* While all of us were enjoying the last day of the long Thanksgiving holiday weekend yesterday, the NSA shut down the bulk metadata program to very little fanfare.

The National Security Agency will no longer be able to collect phone records in bulk starting Nov. 29, the Office of the Director of National Intelligence said in a statement Friday.

The program’s closure was required by the USA Freedom Act, signed by President Barack Obama in early June. The program was allowed to continue since then as part of a six-month wind-down period, in which intelligence officials could create and test a new phone records program where the government can only obtain records connected to a specific entity like a person or device that is associated with a foreign power or terrorist group.

* In much the same way that Sen. Cotten tried to undermine the negotiations over Iran’s nuclear weapons, Sen. McConnell is attempting to do the same thing with the UN Climate Conference in Paris by writing an op-ed in the Washington Post.

It would obviously be irresponsible for an outgoing president to purport to sign the American people up to international commitments based on a domestic energy plan that is likely illegal, that half the states have sued to halt, that Congress has voted to reject and that his successor could do away with in a few months’ time.

But that’s just what President Obama is proposing to do at a U.N. climate conference in Paris starting Monday. The president’s international negotiating partners at that conference should proceed with caution before entering into an unattainable deal with this administration, because commitments the president makes there would rest on a house of cards of his own making.

* As part of a month-long roll-out of a “jobs agenda,” today Hillary Clinton announced her proposal for infrastructure spending.

Hillary Clinton is calling for a $275 billion boost in federal infrastructure spending over five years and the creation of an infrastructure bank, arguing that the measures will help create jobs while modernizing the nation’s ailing roads and bridges.

* For both an informative and engaging look at the Trump phenomenon, I recommend reading Rick Perlstein’s The Secret to Trump’s Ratings.

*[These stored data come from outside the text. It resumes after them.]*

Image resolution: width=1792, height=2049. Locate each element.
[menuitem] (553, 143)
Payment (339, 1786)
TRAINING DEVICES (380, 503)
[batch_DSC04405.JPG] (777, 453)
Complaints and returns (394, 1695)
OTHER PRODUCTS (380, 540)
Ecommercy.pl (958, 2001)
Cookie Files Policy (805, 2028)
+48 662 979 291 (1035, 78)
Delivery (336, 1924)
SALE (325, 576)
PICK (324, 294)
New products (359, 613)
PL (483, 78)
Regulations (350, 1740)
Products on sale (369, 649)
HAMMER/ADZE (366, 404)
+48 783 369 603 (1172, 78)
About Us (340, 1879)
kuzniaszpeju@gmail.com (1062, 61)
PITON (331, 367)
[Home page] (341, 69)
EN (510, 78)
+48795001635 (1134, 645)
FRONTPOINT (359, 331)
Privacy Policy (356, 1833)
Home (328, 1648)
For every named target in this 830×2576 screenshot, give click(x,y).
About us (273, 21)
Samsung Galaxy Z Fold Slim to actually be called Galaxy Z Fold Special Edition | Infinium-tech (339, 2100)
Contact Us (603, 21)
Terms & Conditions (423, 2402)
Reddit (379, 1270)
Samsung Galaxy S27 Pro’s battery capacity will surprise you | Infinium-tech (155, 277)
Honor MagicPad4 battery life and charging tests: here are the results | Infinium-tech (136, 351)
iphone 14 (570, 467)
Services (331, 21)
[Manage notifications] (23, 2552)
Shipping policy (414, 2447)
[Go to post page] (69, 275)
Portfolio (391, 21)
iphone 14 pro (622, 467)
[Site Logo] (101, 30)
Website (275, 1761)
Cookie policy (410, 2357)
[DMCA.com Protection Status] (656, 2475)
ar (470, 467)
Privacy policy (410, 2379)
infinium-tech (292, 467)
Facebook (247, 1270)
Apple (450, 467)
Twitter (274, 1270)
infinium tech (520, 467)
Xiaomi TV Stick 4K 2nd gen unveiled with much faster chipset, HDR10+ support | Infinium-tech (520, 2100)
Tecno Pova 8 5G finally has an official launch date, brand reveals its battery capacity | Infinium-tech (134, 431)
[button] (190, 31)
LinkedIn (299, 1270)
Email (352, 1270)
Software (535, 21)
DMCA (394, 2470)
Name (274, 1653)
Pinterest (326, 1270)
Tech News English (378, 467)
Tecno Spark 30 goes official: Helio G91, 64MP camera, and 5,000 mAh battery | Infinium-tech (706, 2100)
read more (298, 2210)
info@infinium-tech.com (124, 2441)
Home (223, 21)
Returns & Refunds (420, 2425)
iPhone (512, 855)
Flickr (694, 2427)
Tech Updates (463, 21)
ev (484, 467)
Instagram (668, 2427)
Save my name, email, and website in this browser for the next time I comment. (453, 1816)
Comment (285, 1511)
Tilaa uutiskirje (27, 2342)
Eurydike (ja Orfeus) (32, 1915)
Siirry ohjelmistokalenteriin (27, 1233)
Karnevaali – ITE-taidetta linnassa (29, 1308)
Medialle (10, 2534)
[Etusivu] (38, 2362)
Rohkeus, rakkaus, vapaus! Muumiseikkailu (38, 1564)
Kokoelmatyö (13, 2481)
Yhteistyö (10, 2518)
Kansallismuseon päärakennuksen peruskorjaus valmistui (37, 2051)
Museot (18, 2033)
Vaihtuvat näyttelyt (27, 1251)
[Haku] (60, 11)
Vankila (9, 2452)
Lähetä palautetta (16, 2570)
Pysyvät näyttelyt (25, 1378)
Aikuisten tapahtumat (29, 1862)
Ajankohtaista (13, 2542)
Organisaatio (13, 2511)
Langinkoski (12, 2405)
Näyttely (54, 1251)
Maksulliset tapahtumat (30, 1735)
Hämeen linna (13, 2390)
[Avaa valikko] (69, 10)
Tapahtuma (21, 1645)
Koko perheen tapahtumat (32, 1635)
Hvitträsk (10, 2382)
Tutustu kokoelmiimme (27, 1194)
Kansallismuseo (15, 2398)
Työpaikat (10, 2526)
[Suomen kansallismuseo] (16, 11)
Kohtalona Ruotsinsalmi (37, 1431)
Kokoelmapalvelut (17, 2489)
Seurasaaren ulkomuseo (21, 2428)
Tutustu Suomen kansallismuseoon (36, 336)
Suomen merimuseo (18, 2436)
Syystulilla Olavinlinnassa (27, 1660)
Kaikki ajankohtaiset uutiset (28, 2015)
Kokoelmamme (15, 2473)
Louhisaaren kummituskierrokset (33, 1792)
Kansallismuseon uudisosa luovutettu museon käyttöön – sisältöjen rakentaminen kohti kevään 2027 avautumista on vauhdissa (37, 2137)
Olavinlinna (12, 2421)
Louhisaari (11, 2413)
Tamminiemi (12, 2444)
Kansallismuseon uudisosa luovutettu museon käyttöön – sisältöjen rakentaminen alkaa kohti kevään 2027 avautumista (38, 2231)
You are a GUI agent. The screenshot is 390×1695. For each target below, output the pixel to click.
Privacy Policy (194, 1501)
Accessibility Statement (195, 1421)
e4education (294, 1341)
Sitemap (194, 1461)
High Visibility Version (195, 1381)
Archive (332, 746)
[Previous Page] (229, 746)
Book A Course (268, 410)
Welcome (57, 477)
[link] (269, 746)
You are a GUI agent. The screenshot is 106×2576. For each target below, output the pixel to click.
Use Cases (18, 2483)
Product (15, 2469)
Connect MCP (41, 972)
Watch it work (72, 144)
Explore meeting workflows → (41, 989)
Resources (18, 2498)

Why is Trump still number one in the presidential ratings? I anatomized one set of explanations a few weeks back: the racism, the sadism, the demagoguery–all of that. Here’s a complementary reason hiding in plain sight: the hit TV show, where the most sophisticated techniques of Hollywood art were applied to imprinting an image on the minds of millions more citizens than ever paid attention to any politician, with the possible exception of the president. No wonder a thus-far shockingly successful campaign followed.

* Don’t miss Ed Kilgore’s first post at The Daily Intelligencer titled: Extremist Republican Rhetoric and the Planned Parenthood Attack.

* I am not one that is a big fan of professional team sports. But what’s not to love about Kobe Bryant announcing his retirement with a poem?

* I’ll leave you today with a link to a magnificent collection of photos from Edward Sheriff Curtis titled: “The North American Indian: 1904-1924.”